Is the business model of a business person and a creative director together, such as YSL and Pierre Berge still the norm? "People are becoming schooled on both sides these days. There's no way Virgil Abloh would have been a creative director 20 years ago," remarked Luis. Bravo went on about her tenure at Burberry where they had "20,000 SKUs of beige trench coats" and needed creative talent to elevate them. First, it was Raf Simons who had come out of Jil Sander followed by a "refresh" from Christopher Bailey from Gucci who was a youngster (28) but "the perfect person. It wasn't easy to change designers at that point," she said. "Angela Ahrendts did a great job utilizing his talents. Now there are two Italians at the top of Burberry (Marco Grobetti and Riccardo Tisci)." Because this is 2018 and everything is politicized, cue the immigrant discussion as Bravo points out that both she and Luis are immigrants whose families came to pursue the American Dream.

Luis's father brought the family from the Azores taking a job as a barber here."Education, education, education" was the key -- "Education plus the opportunity to leverage it along with hard work. How do I instill these values in my kids since they have a lot? When you have nothing then you're more concerned about how you treat people," Luis said. (IMO -- he's correct for old-school LEGAL immigration on which this country is based).

An intelligent audience member asked the best question: "With a multi-brand portfolio is it hard not to love one child more than the other?" Luis answered that he tries to "get the absolute best team for each brand," one who "understands their vision. The Coach brand gets the most attention and has the biggest funds attached to it."

Bravo raised the diversity of talent issue including race and age as "very important." "WWD did an article about the dearth of women at the top of beauty companies and Vanessa Friedman at the New York Times recently wrote about how few women were actually at the top of fashion companies as designers." Luis spoke of Kate Spade (after Bravo mentioned the "beautiful tribute in the stores to Kate Spade") which has "all women at the top of the brand.
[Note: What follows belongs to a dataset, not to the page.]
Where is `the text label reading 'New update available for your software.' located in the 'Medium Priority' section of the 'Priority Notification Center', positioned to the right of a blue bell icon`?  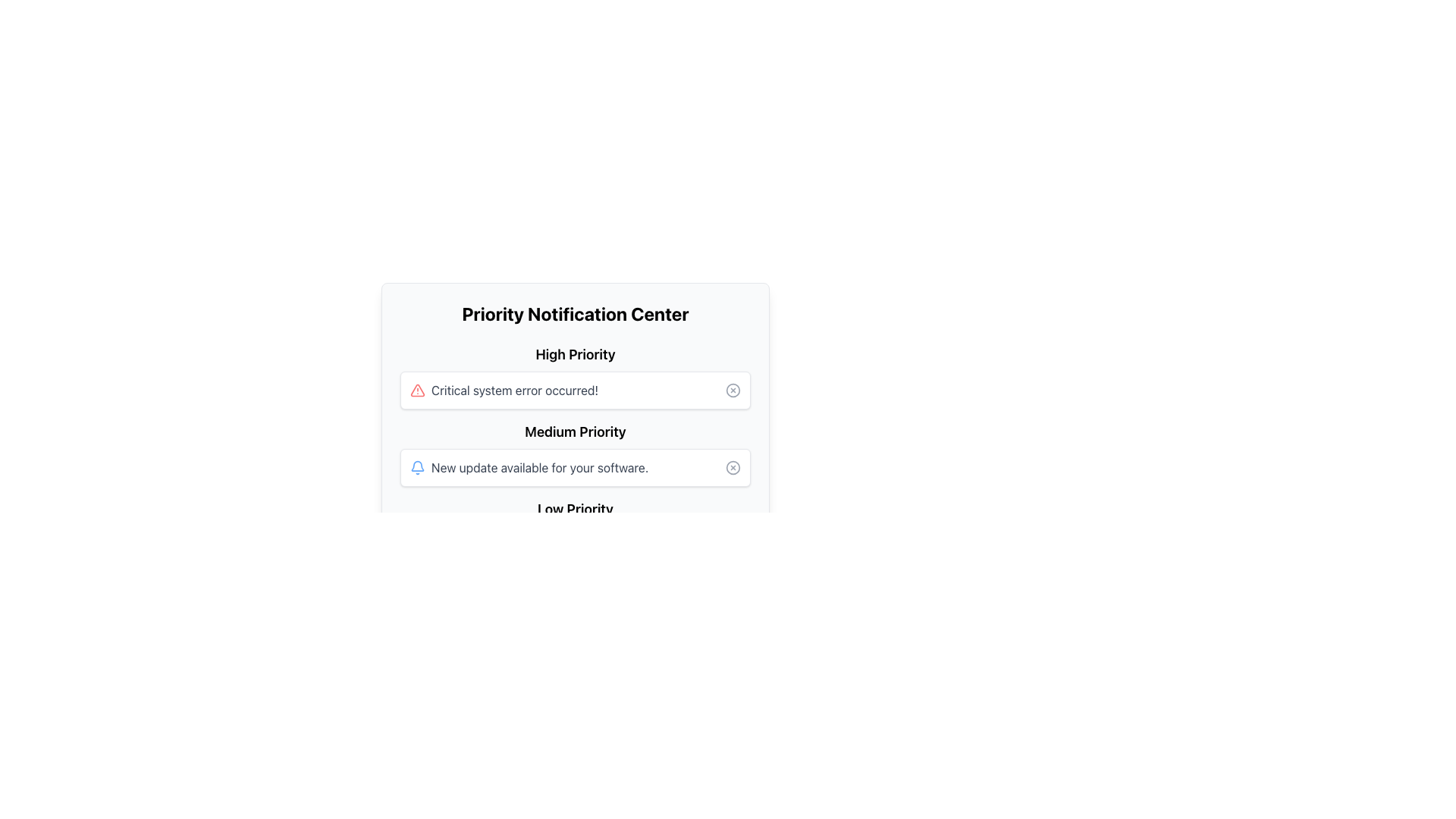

Of the top 30, 28 are women. As a white male without an accent, you have blind spots. This is a discussion in every boardroom across the country."

Key things to look for while hiring key people? "We want nice people, smart people, and technical skills. We look for team players -- no high performing jerks. We want high performing nice people -- it feeds on itself. I liken it to a sport -- some people play baseball, we play luxury retail. To play you need the right people on the team," adding that he's "laying the groundwork for the next person. Bravo mentioned Tiffany's changeover: "Once the person at the top changed, the whole company changed. Because of technology, everyone got the message very quickly."

Interestingly, Bravo recounted a "luxury shopping experience" that she recently had at, wait for it -- B&H Photo, buying bird watching binoculars for her husband's birthday. "I didn't want to buy them online, and I wanted someone to explain them to me. I was in and out of there in less than 15 minutes -- they were efficient and knowledgeable."

What about future acquisitions to the Tapestry "quilt?" "We filter 20-30 brands we'd like to acquire. You may want to get married to a lot of people, but they have to say 'yes,'" he quipped.

Other Luis quotes: "If people feel good about a company they do great work." "If it's playing, it's great. When it becomes work, you're in trouble." On work/life balance: "Balance is such a difficult word -- everyone has to find it for themselves. I try to keep the pendulum in the middle and not have it swing to one side or the other. For the past 12 years since I'm at Coach the most important issue is the work/life balance."